I’m reading a Dickens biography (Charles Dickens, His Tragedy and Triumph, by Edgar Johnson, Simon and Schuster 1952), and found a remarkable thing.  Dickens’s first novel was The Posthumous Papers of the Pickwick Club, written — as were most of his novels — as a serial.  He wrote each month about 12,000 words, and this formed a chapter that went into a monthly magazine.


Here’s the rub.  The first four issues — even, for a while, the fifth issue — of The Pickwick Club did miserably.  Johnson reports that things were so bad that even for the fourth installment, which eventually took off, they printed 1500 issues for provincial distribution, and 1450 were returned to the publisher.

Then something happened.  People fell in love with the character of Sam Weller, who appears in the fourth installment.  Word got around.  People started requesting the earlier issues.  And it was all good news from then on.   Eventually, Pickwick was such a sensation that there was even an explosion of Pickwick merchandise (Pickwick hats, Pickwick canes, etc.), along with endless copies, knock-offs, and theatrical piracies.  But for four months, even into the fifth month and installment, Dickens’s novel looked to be a certain failure.  Only a more patient time, and Dickens’s immense force of will, together prevented its cancellation long before its explosive success.

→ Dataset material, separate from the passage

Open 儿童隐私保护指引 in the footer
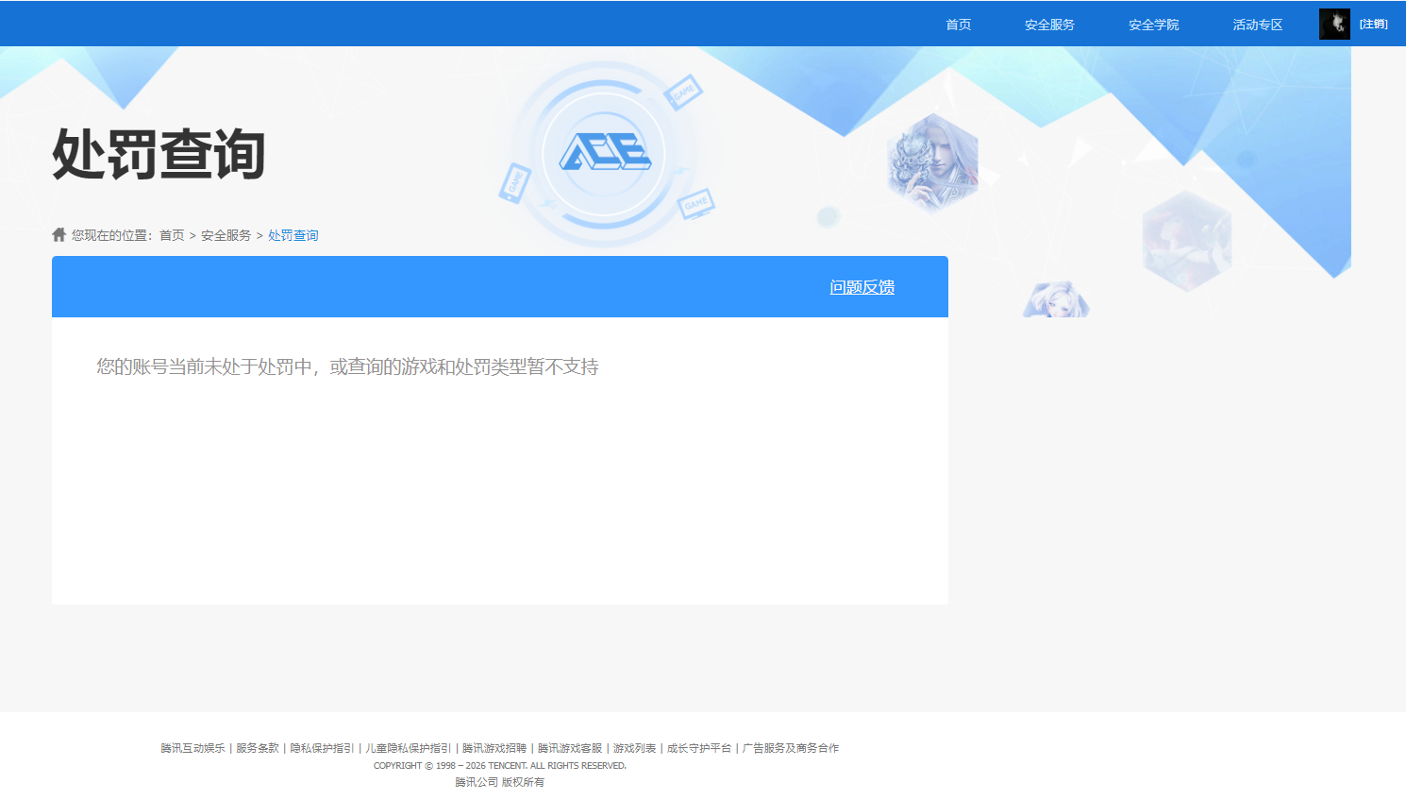Screen dimensions: 1406x800 [409, 748]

It is hard not to notice that today, The Pickwick Club likely would have been a failure.  The big bookstores would pull a book before it racked up four months of bad sales (suppose, for example, that The Pickwick Club had been intended to appear as a trilogy of volumes, which was also a common practice then).  Sure, a genius like Dickens would try again.  But maybe not with The Pickwick Club, and so a comic masterpiece would be lost.

The economy of art has become accelerated; works must be instantaneously successful.  (Perhaps this is a trend throughout the economy; nowadays, employees are not supposed to be trained, they are supposed to arrive at their job already experts.)  The question, of course, is what might we lose — and what have we already lost — to such demands?